▶ _Problem to solve_:
Nothing but the lines from the one containing "This screenshot has height=710, width=757." through the last line of the records belongs in the answer, copied exactly and with the pictures left out.

▶ _Records for this task_:
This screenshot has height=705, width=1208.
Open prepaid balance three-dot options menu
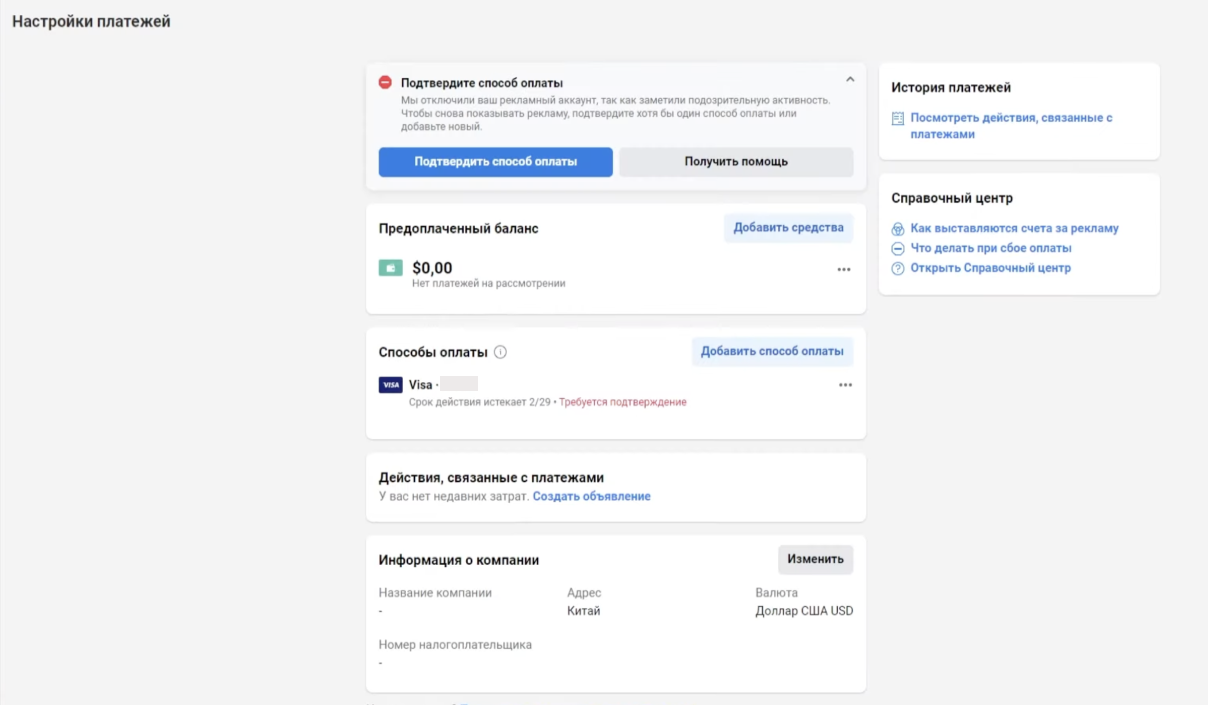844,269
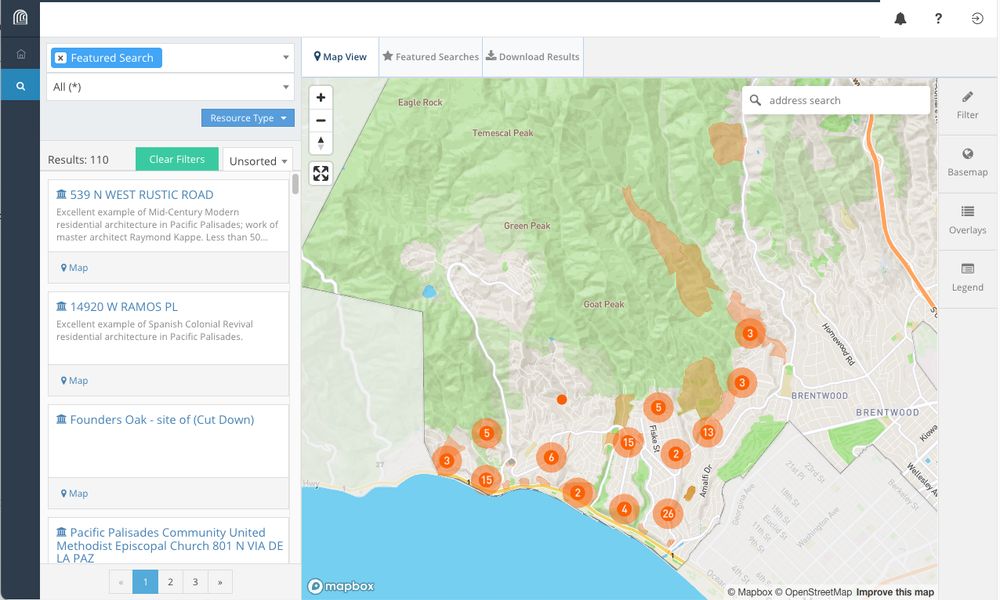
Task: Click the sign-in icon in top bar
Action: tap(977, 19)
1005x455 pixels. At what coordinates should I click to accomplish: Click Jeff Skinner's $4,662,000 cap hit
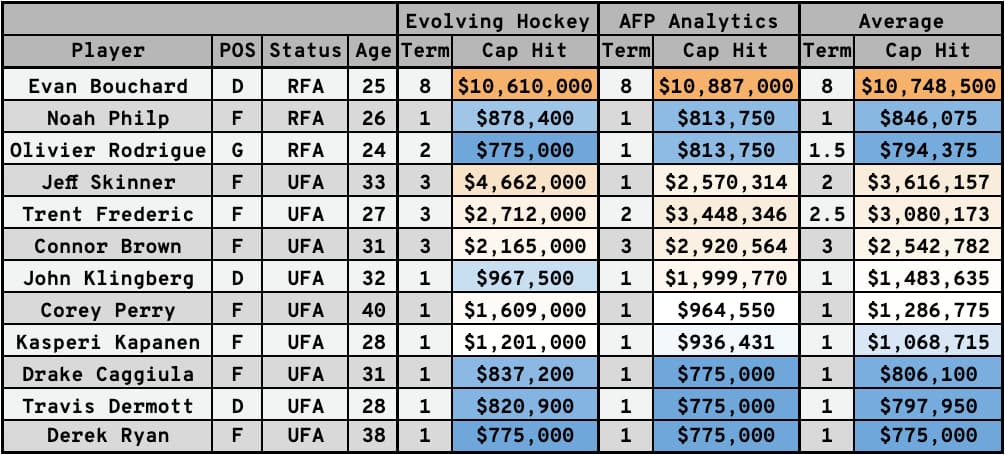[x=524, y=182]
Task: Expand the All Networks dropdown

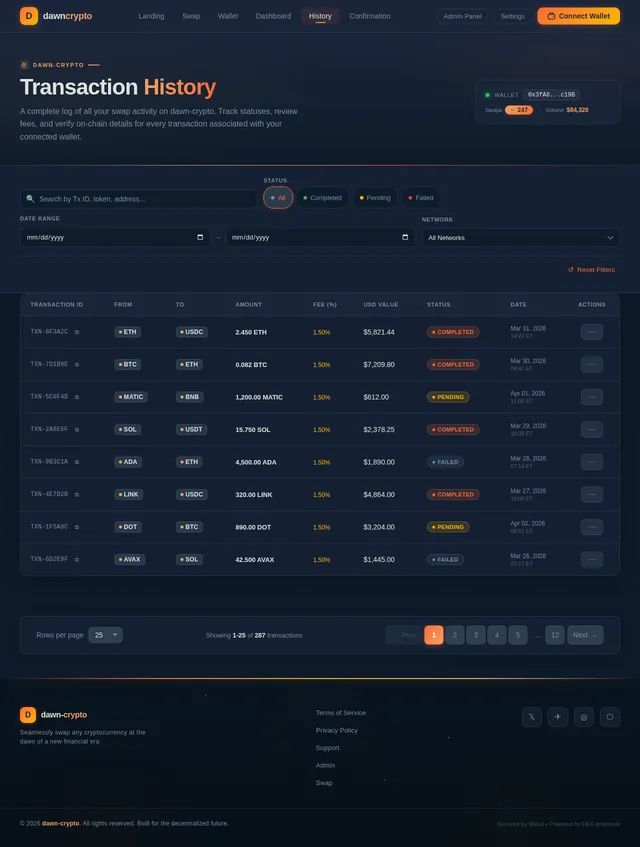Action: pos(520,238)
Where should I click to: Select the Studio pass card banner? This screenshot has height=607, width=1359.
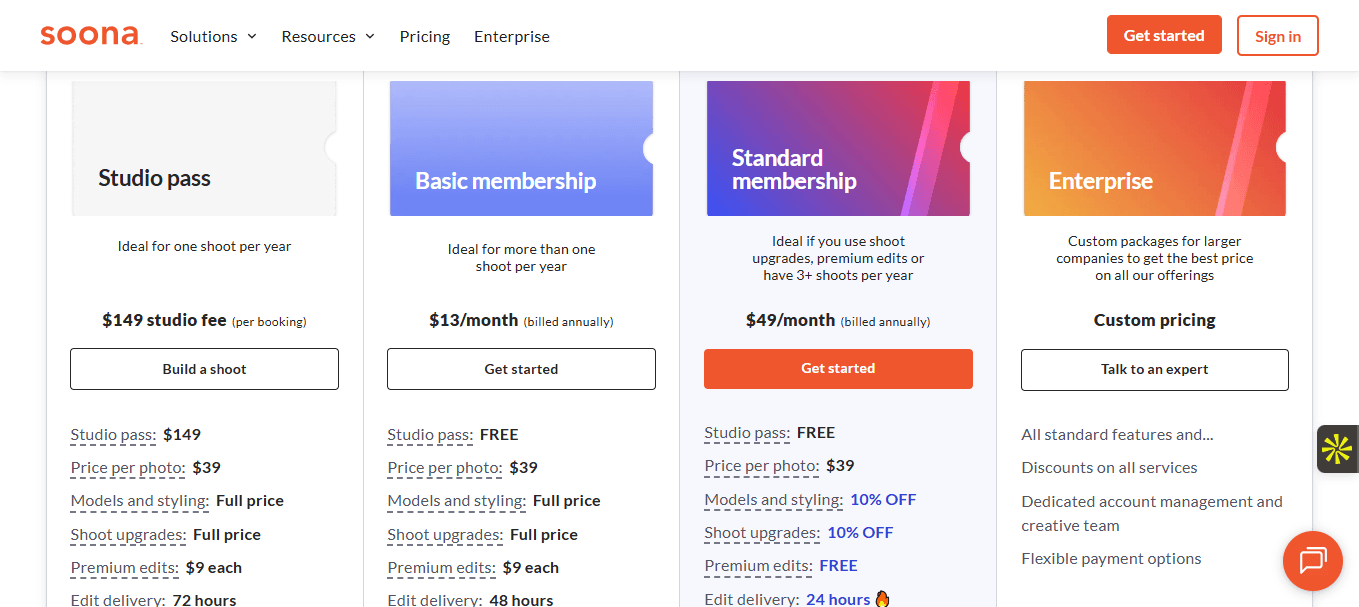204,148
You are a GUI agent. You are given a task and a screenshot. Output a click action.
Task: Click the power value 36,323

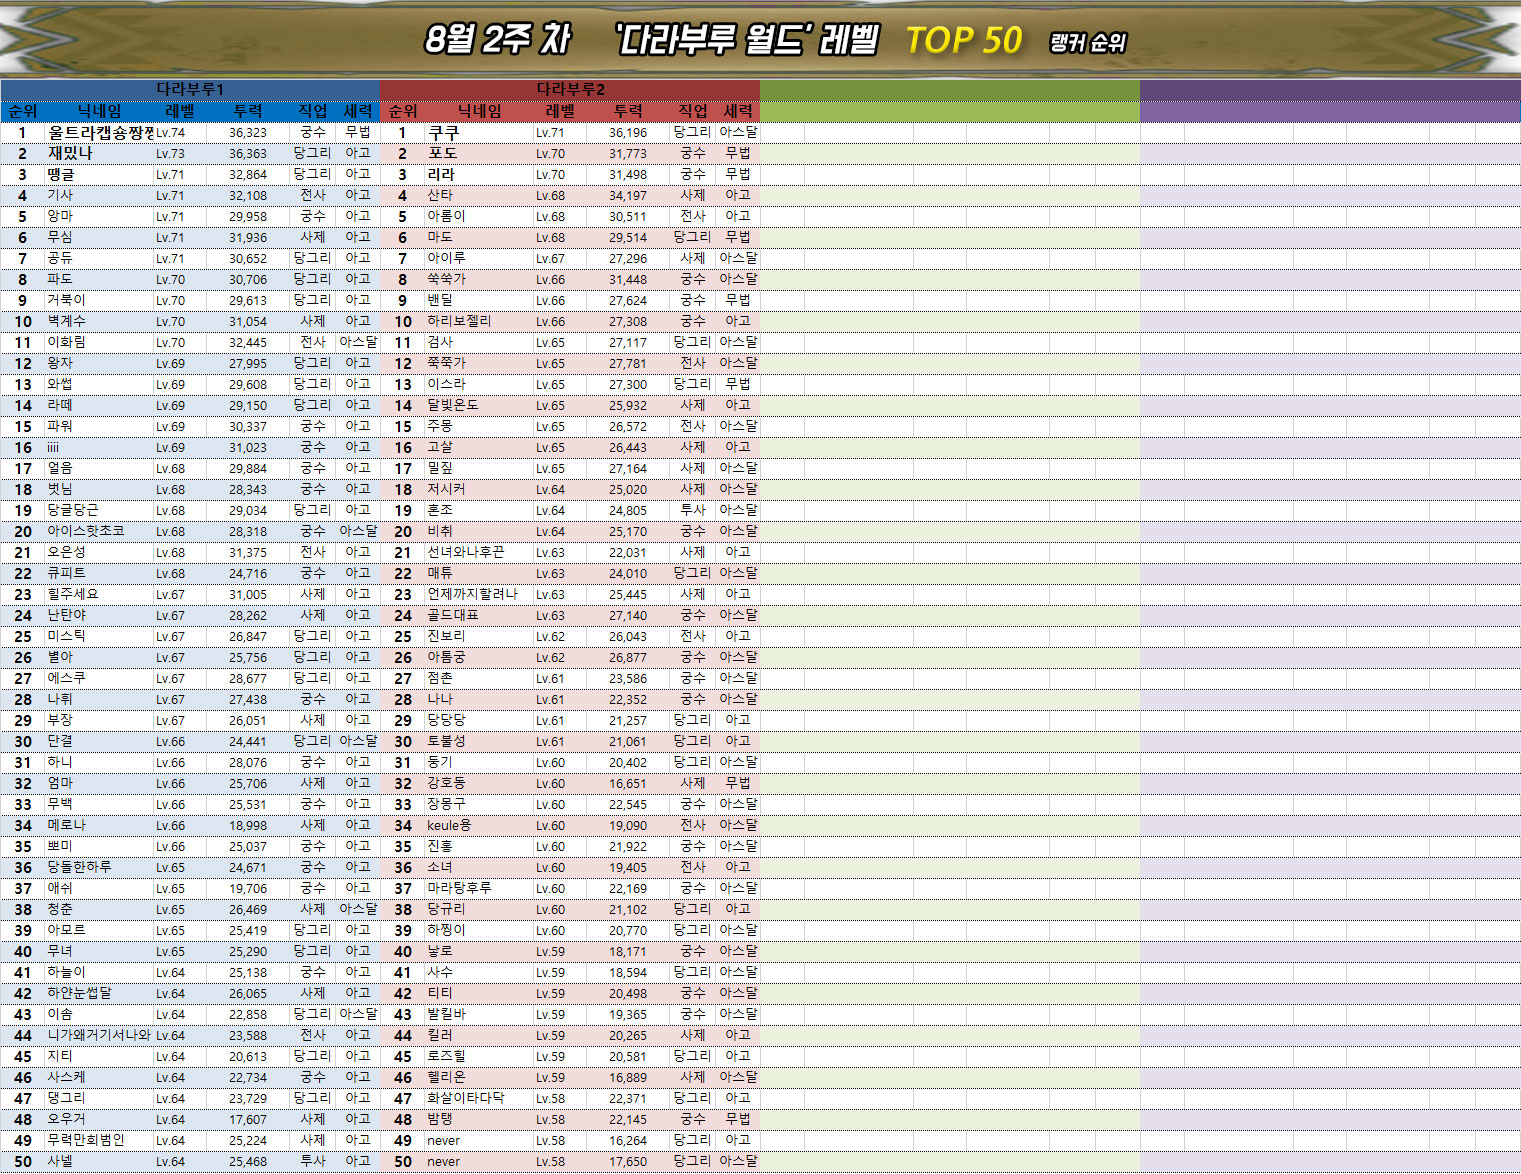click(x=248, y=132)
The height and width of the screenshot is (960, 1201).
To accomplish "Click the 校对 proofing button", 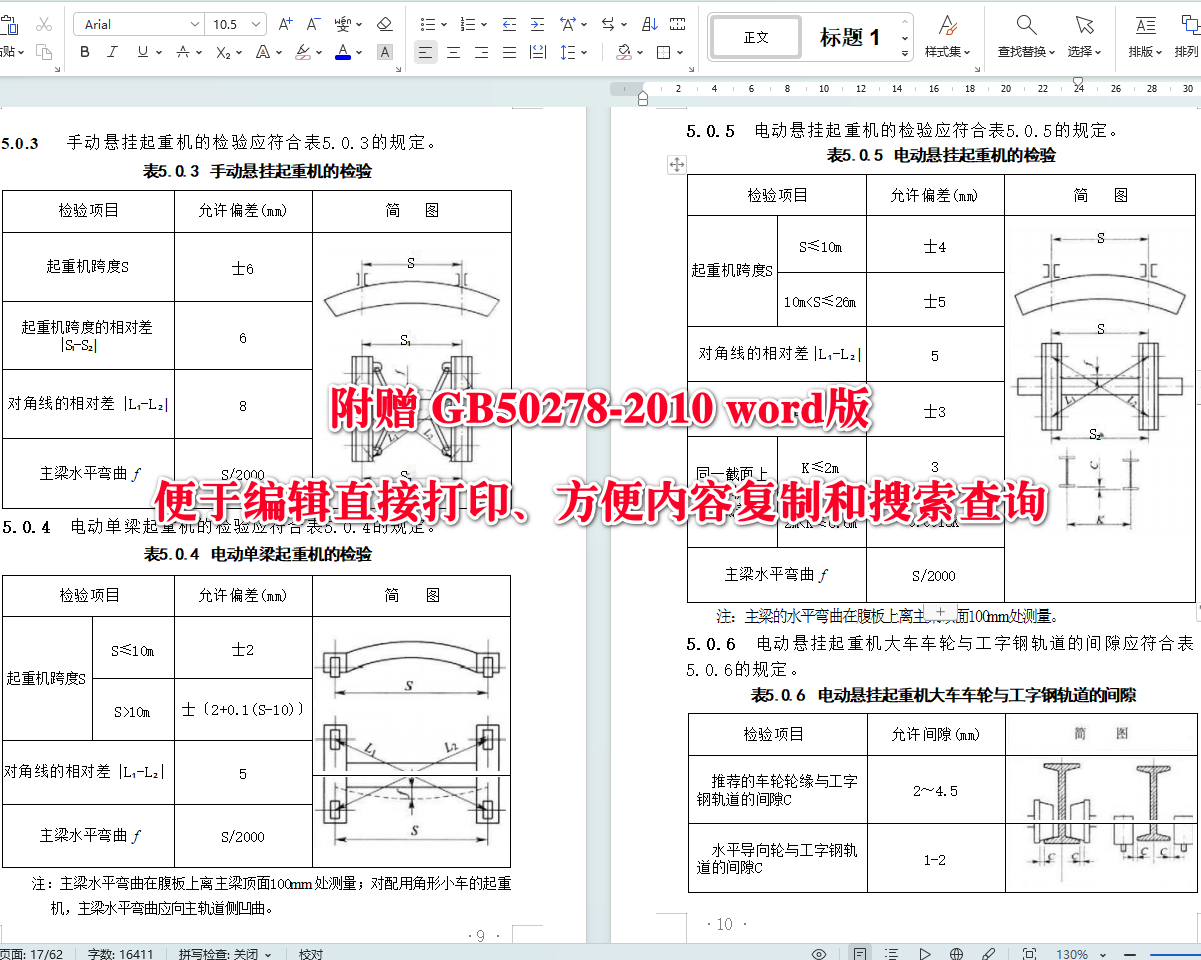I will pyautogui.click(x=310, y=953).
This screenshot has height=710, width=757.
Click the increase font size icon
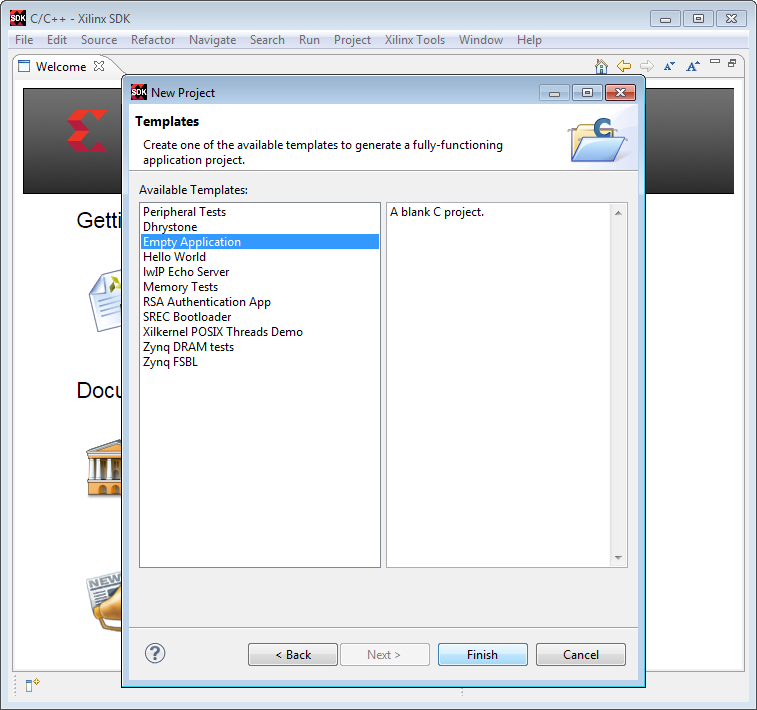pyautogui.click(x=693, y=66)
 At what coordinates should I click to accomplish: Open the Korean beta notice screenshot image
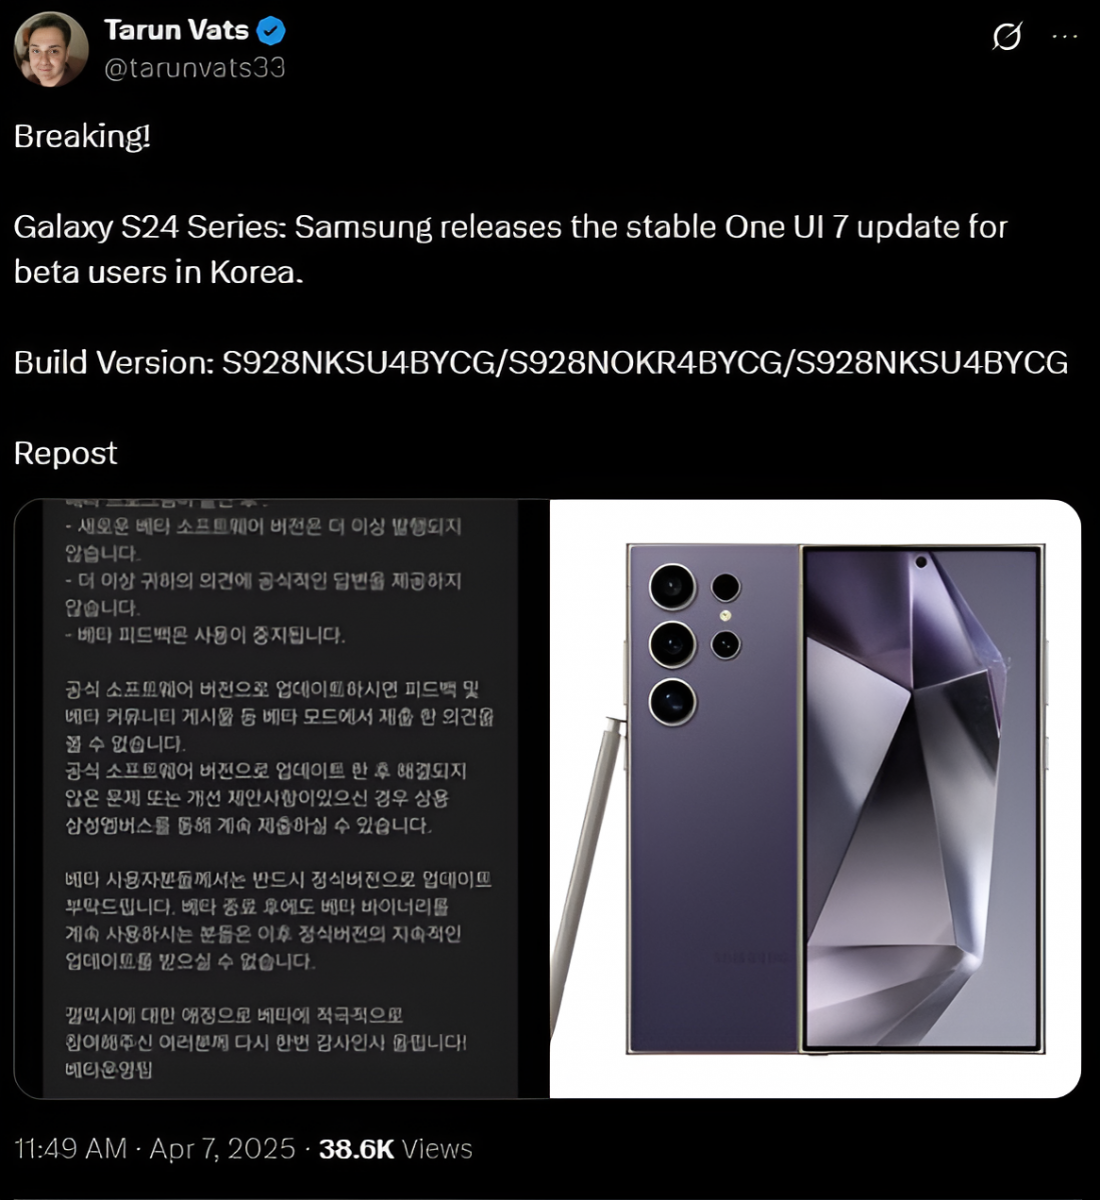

▶ _Written answer_:
This screenshot has height=710, width=757.
Click the increase font size icon
pyautogui.click(x=693, y=66)
 At what coordinates should I click to accomplish: Open the Korean beta notice screenshot image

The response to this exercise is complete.